___ Passage given
Where to find it: Dashboard → Content Architecture → Manage Clusters / Manage Topics
Before You Start: What These Are (and What They’re Not)
Content Clusters and Topics are not keyword groups.
They are not based on what people search for.
They are strategic — built around what you want to be known for.
Most sites need fewer than you think:
- Up to ~40 pages → 1–2 Clusters
- 40–100 pages → 2–3 Clusters
- 100–200+ pages → 3–4 Clusters (maximum)
Less is better. A business with one well-defined Cluster and deep, consistent content will outperform a business with five shallow ones every time.
See Content Maturity → for why.
How Clusters and Topics Relate
These are independent — they have a many-to-many relationship, not a parent-child one. A Topic can appear across multiple Clusters. A Cluster contains many Topics. They work together but are set up separately.
They also feed different things in SCOS:
- Clusters → feed Content Architecture Records, GA4 cluster-level performance stats, and strategy reporting
- Topics → feed Content Architecture Records, GA4 topic-level stats, schema
sameAsmarkup, and internal linking logic
The Thinking Process (Do This Before Touching the UI)
______
-- Problem to solve --
Please carry the guide on Content Clusters and Topics forward from its last heading, "The Thinking Process (Do This Before Touching the UI)", before the listing that follows.
___ Data section
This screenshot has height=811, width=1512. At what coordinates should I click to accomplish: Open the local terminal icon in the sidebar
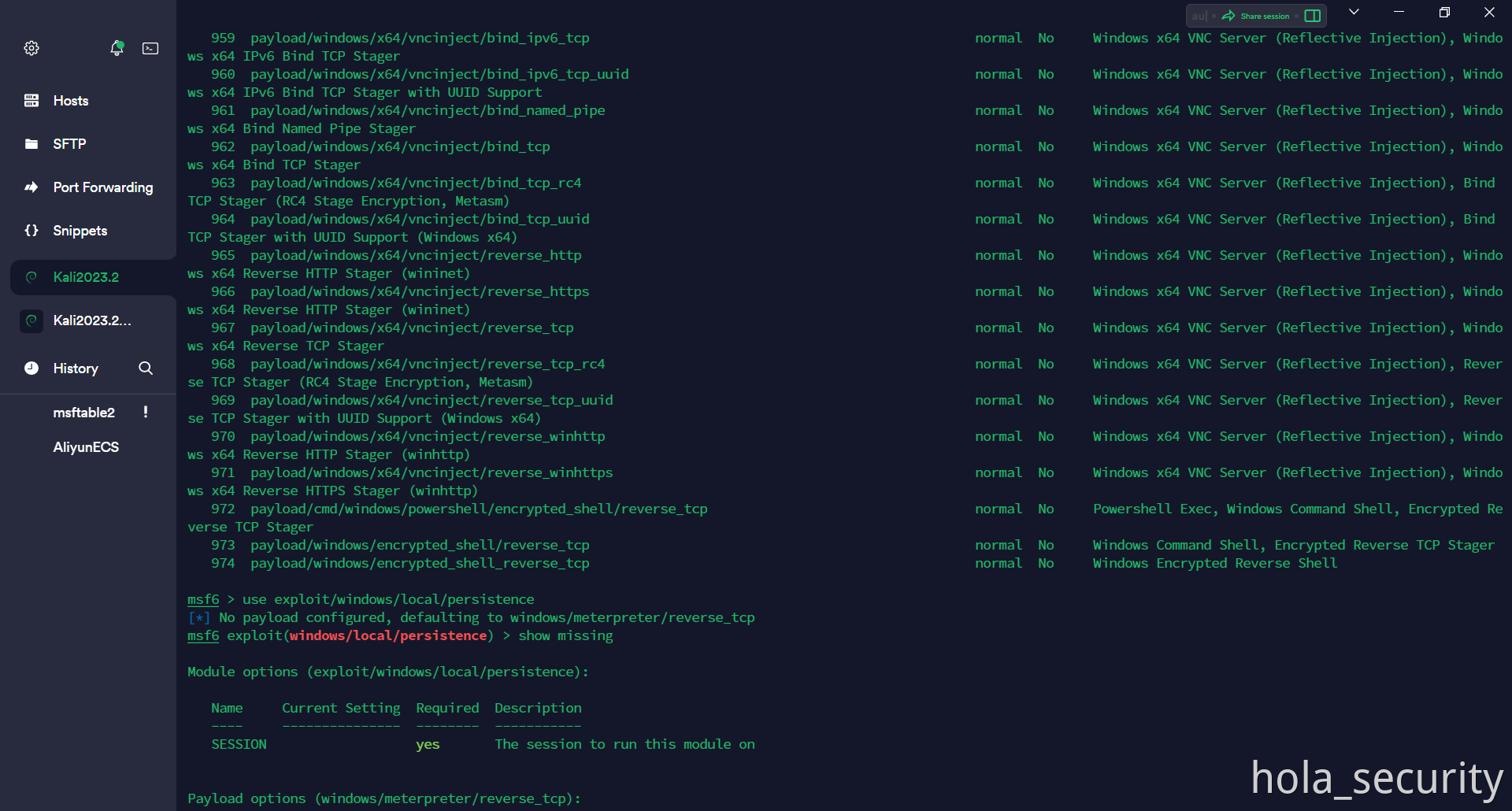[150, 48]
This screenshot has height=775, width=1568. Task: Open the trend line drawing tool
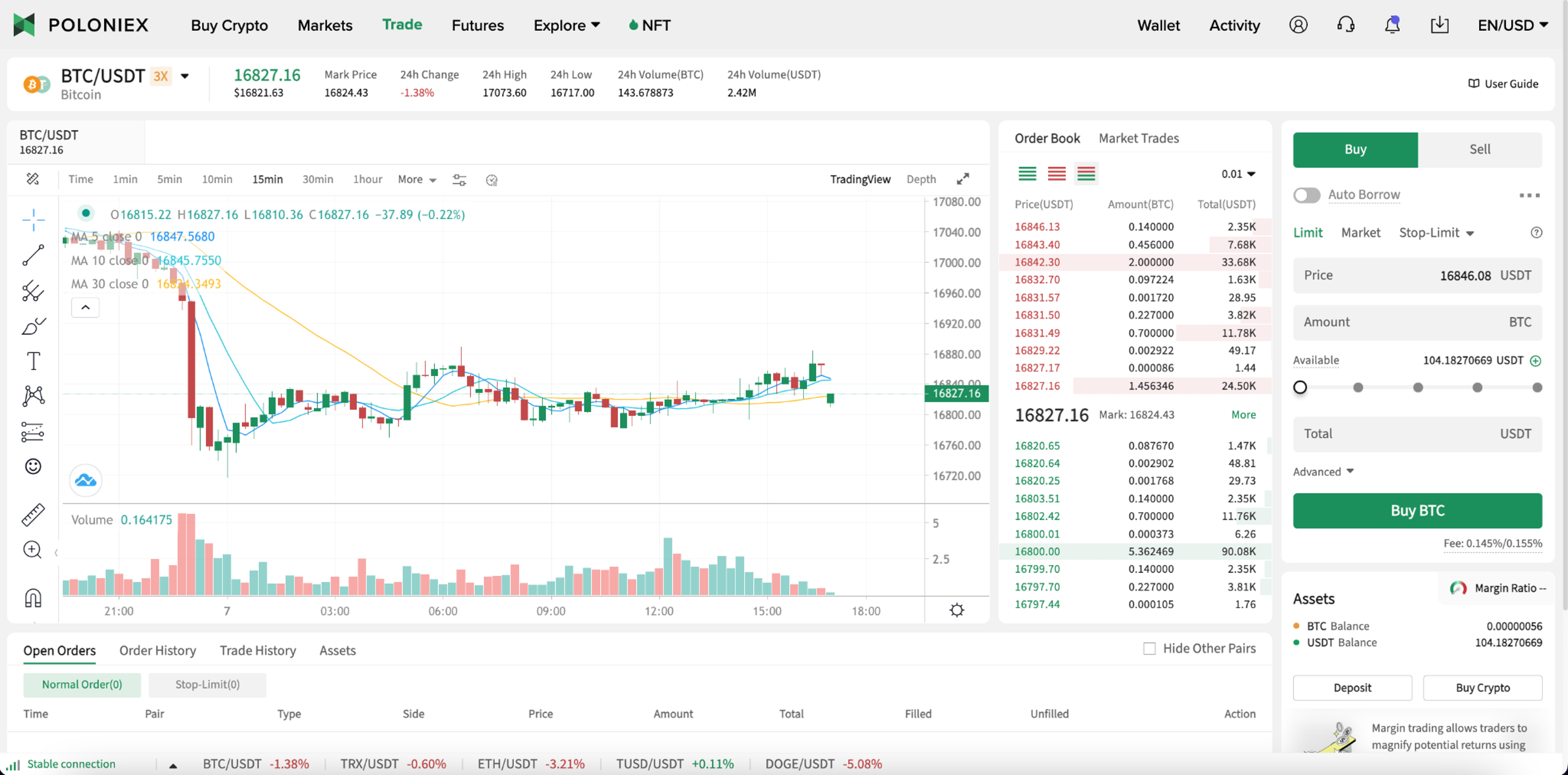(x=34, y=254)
______
-- Final answer --
The order of thinking is: Known-For Position → Topics → Clusters
Even though Clusters appear first in the UI, they emerge from your topic thinking, not the other way around. Work through this on paper (or in the ALTC Strategy tool) before entering anything into SCOS.
Step 1: Define Your Known-For Position
Ask: What is the single thing this business should be known for?
This is not a tagline. It is not a service list. It is the one defensible authority position that competitors cannot easily copy — the intersection of:
- What you genuinely do differently (your USP)
- What the market is missing or saying poorly (voice gap)
- Who you serve and what they actually need (ICA + service pathway)
Write it as one clear sentence. If you can’t get it to one sentence, the position isn’t clear enough yet.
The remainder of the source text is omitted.